Challenge. Reproduce every one of the records below word for word, leaving the pictures out of your answer.

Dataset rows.
>> Begin
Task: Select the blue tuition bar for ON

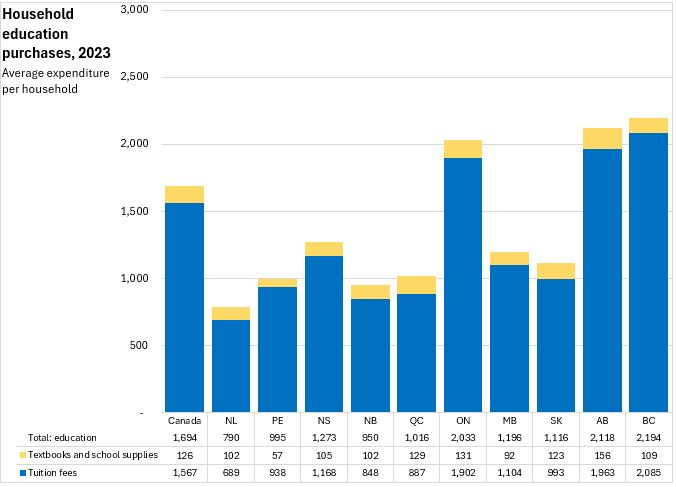Action: pyautogui.click(x=463, y=285)
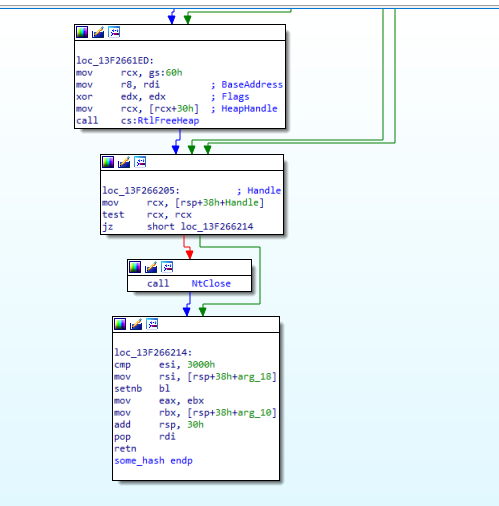
Task: Click the group nodes icon in the NtClose node
Action: click(167, 267)
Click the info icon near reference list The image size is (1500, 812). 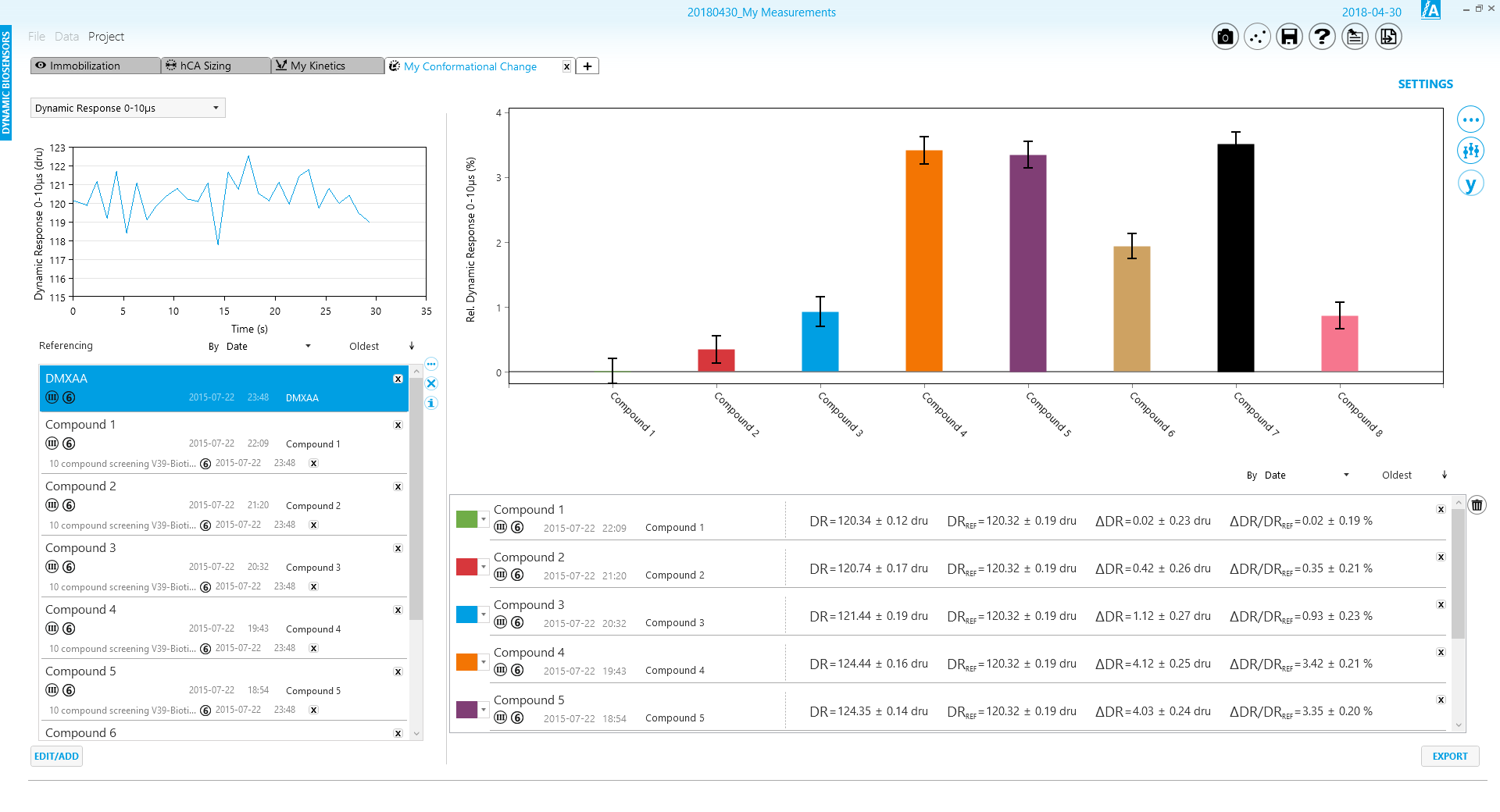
>> End
The result.
Task: Select the blue tuition bar for ON

Action: pyautogui.click(x=463, y=285)
Task: Click the group nodes icon in the NtClose node
Action: click(167, 267)
Click the info icon near reference list The image size is (1500, 812). 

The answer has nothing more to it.